If a company has caused or contributed to or is – via the activities of a business relation – directly related to the adverse effect, the company must, in consultation with the individual concerned, provide or contribute to adequate redress.

Supervision and enforcement

Supervision

The Netherlands Authority for Consumers and Markets (ACM) would supervise RSIBC compliance on the basis of a supervision strategy that is updated every five years. The ACM would work closely with other regulators, within the Netherlands and the European Union.

Anyone who suspects that an in-scope company is not complying with the due diligence obligations has the right to submit a complaint with the ACM.

ACM Enforcement

The ACM would be authorised to issue administrative orders; administrative fines of up to a maximum of 10 percent of net sales; or penalties for each breach of the due diligence obligations as included in the RSIBC bill. Violation of the RSIBC bill's reporting obligation would constitute an economic crime.

Private enforcement

The RSIBC bill contains a far-reaching provision on private enforcement. For example, it shifts the burden of proof to the defendant under certain circumstances. If a claimant starts court proceedings for losses caused by an adverse effect on human rights or the environment as defined in the RSIBC bill and can demonstrate that there are facts which suggest a connection between these losses and an in-scope company's acts or failure to act, that company would have to prove that it did not violate the RSIBC bill's obligations. This evidentiary rule takes priority over evidentiary rules that apply in the country where the adverse impact takes place. However, it does not prejudice additional liability of other parties in the value chain.

The RSIBC bill also aims to reduce the threshold for acquiring jurisdiction in the Netherlands for RSIBC-related mass claims.

State of play and next steps

The revised version of the RSIBC bill is now pending in the House of Representatives. The members of parliament who submitted the draft bill hope it will come into effect on 1 July 2024, with several provisions being phased in at a later date.
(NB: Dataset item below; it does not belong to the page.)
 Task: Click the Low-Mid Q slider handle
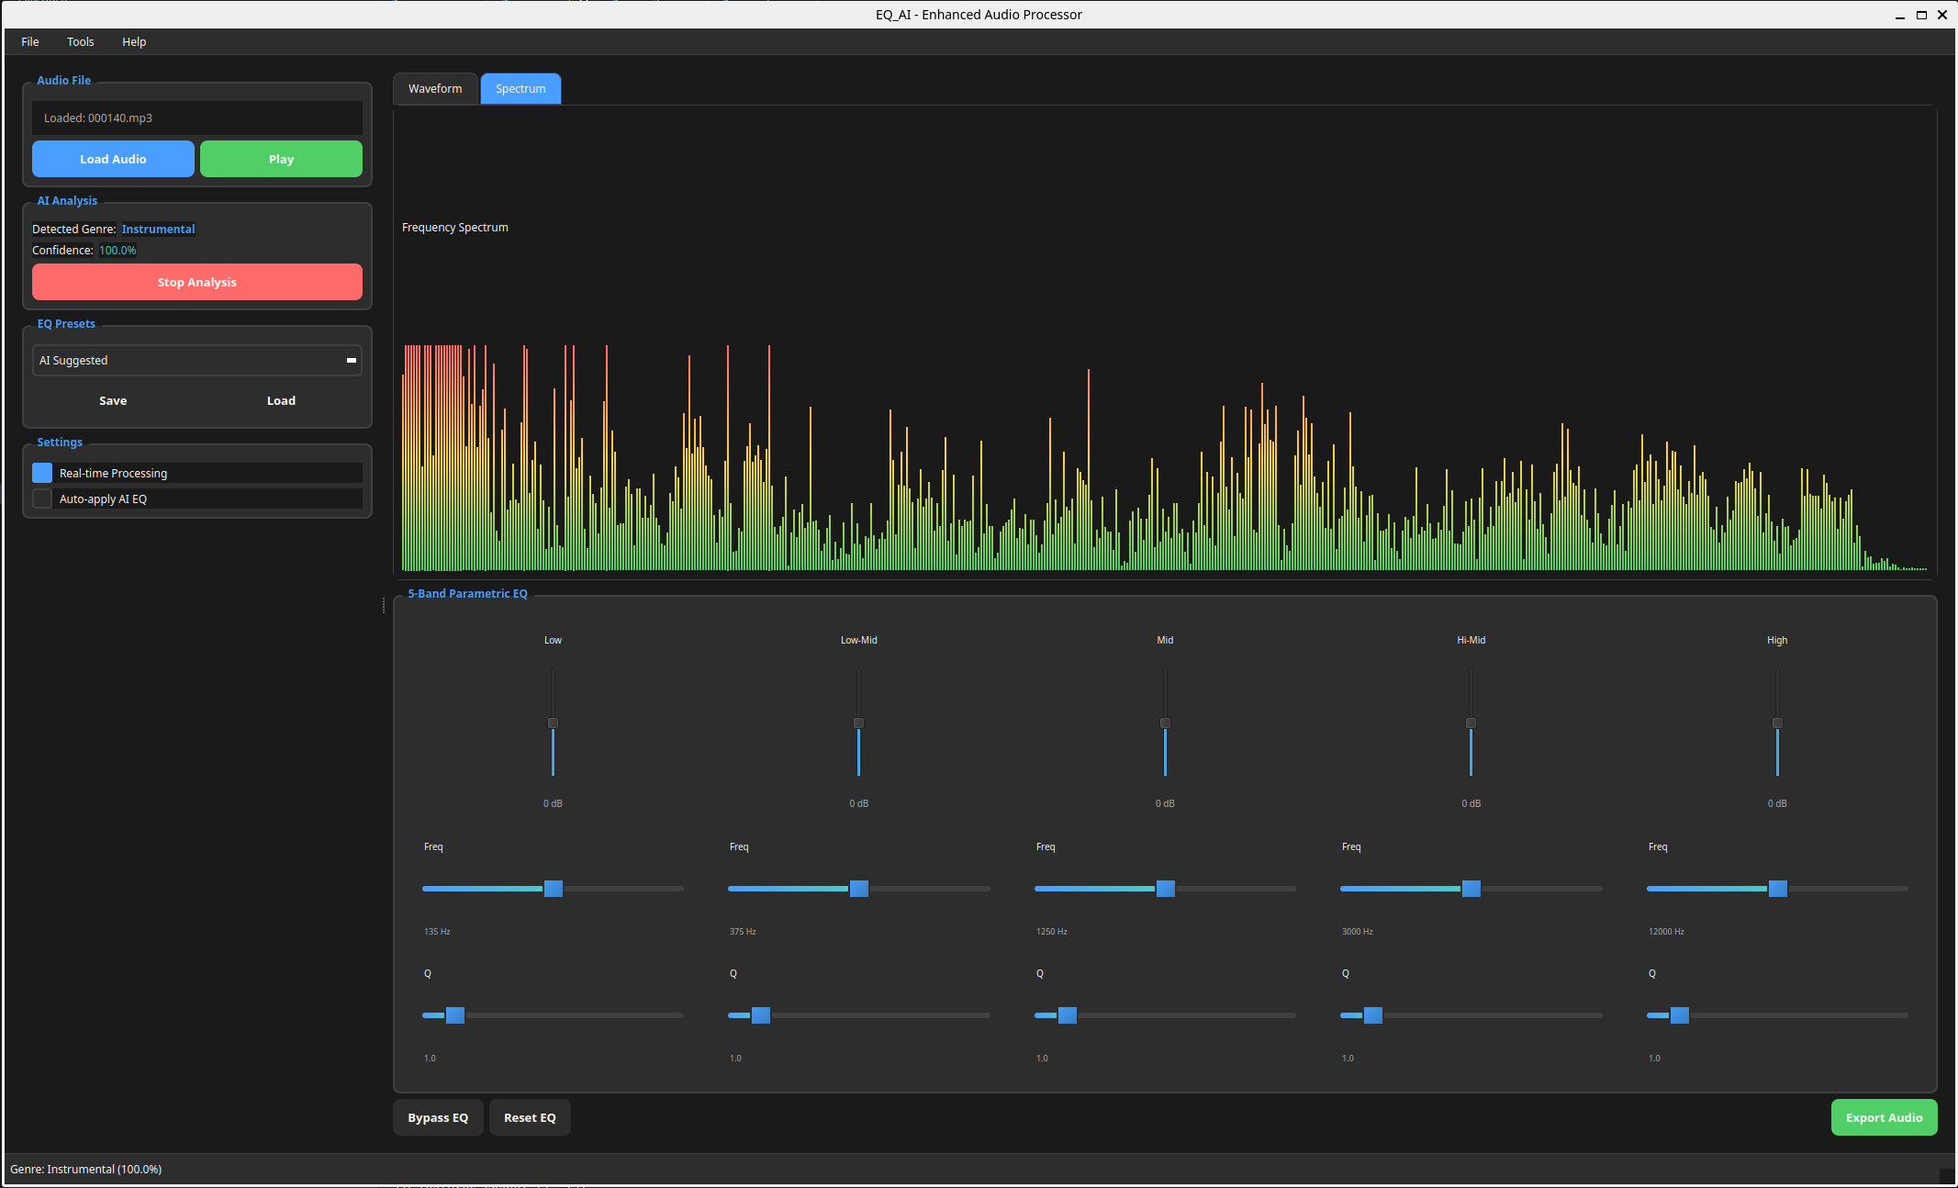pyautogui.click(x=760, y=1015)
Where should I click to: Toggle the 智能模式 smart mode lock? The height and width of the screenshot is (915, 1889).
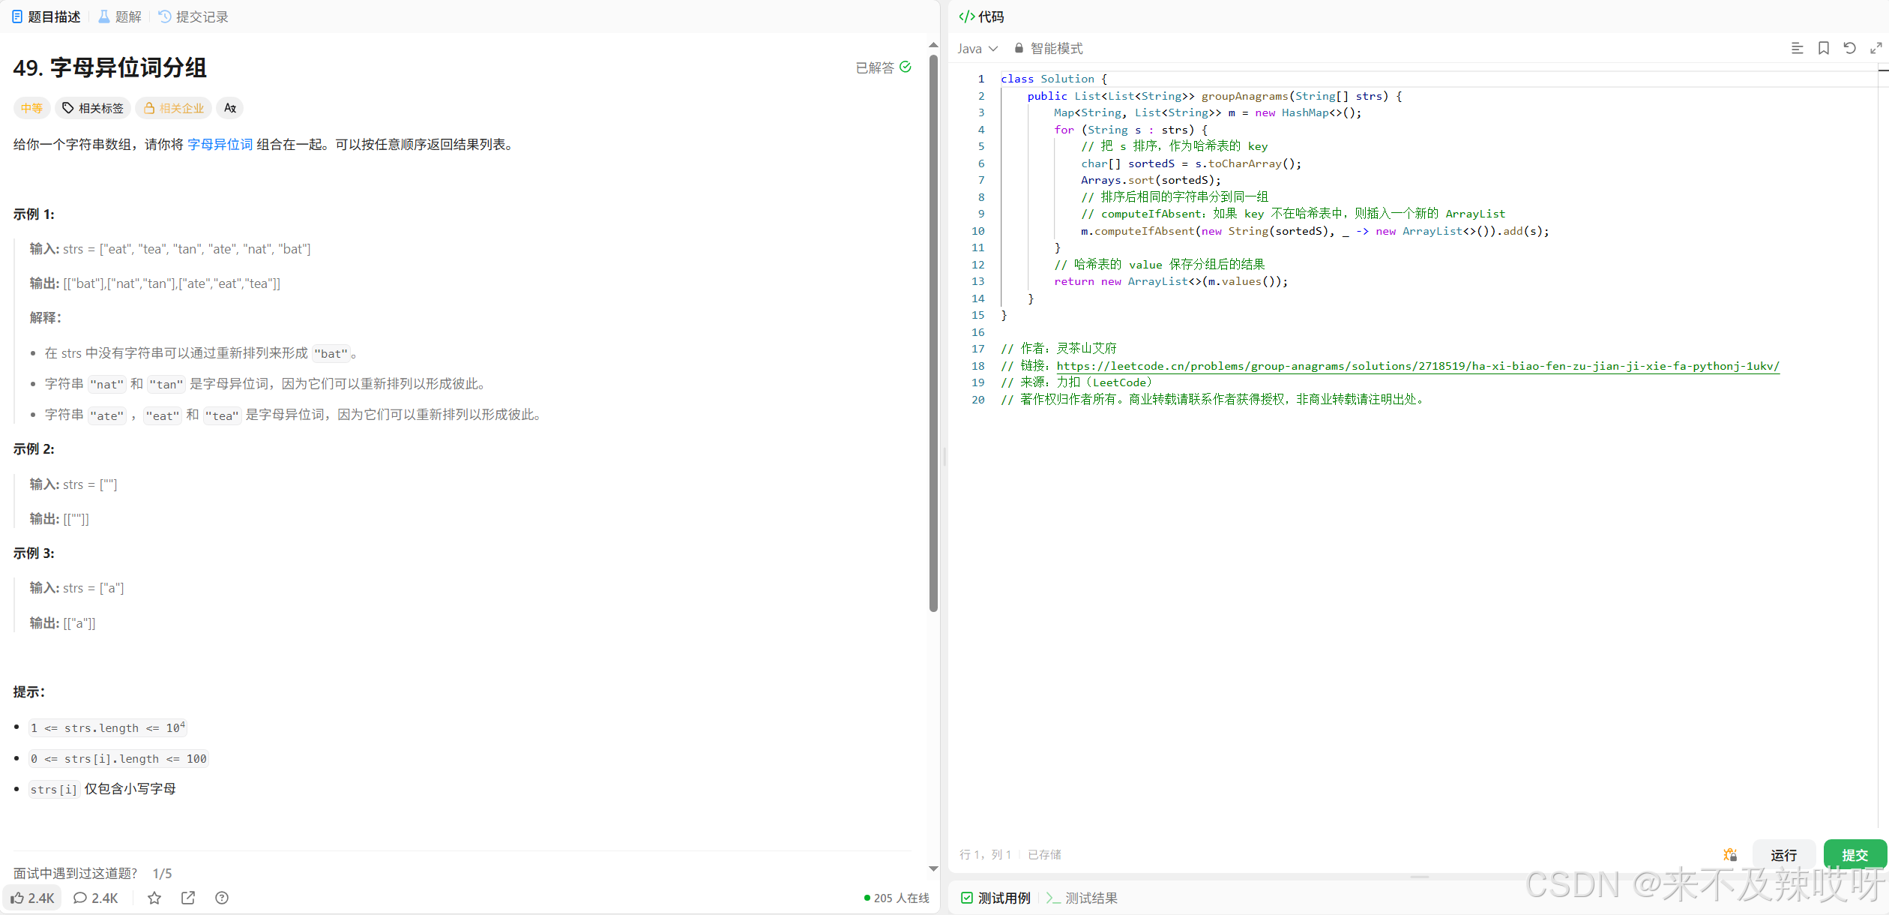coord(1048,48)
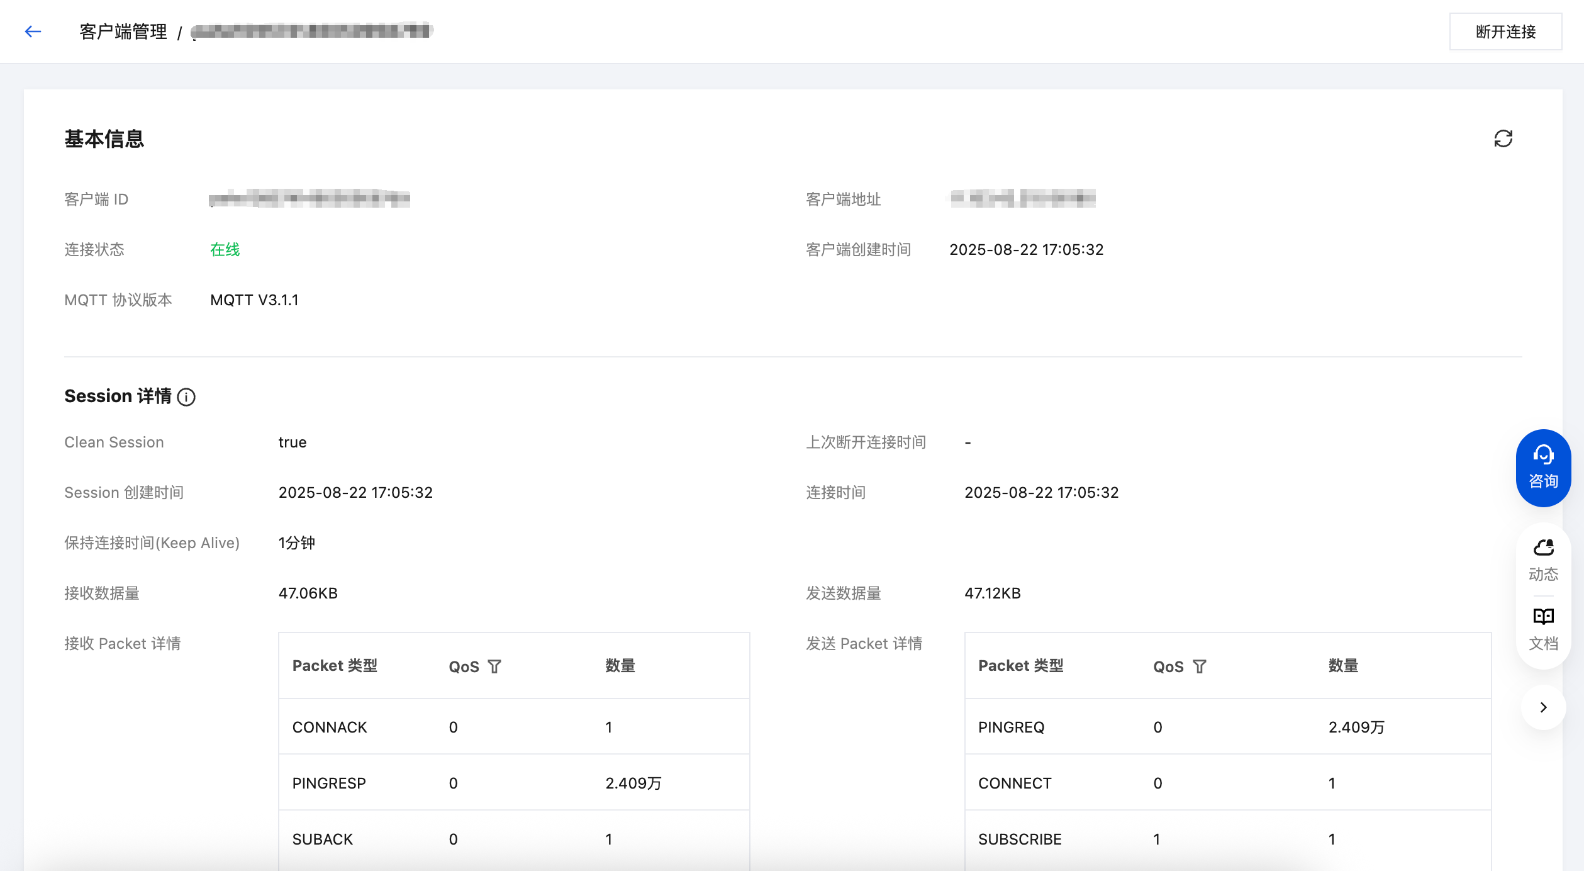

After its publication, the RSIBC bill received extensive media attention, especially from organisations such as the Confederation of Netherlands Industry and Employers (VNO-NCW). These organisations have heavily criticised the bill for its lack of clarity and its often far-reaching provisions, asserting that it would negatively impact the desire for doing business in the Netherlands, and that it unfairly increases the risk of director liability, among other things.

The development of the RSIBC bill runs parallel to the development of the European Corporate Sustainability Due Diligence Directive (CSDDD), currently being debated in the European Parliament. See for more information on the CSDDD the article we wrote in February 2022. The Dutch government originally intended to develop a separate Dutch CSR Act, but the Minister for Foreign Trade and Development Cooperation recently mentioned that this process is on hold in view of the RSIBC bill. Together with the drafters of the RSIBC bill, the minister is exploring options for a bill that would receive broad support.

The same minister and the Minister of Economic Affairs and Climate Policy have stated that the RSIBC bill's strict rules could affect the level playing field within the EU and negatively affect the Dutch business climate. Both ministers prefer to build upon the CSDDD. We will have to wait for the debate on the RSIBC bill in the House of Representatives to see how this plays out. To be continued.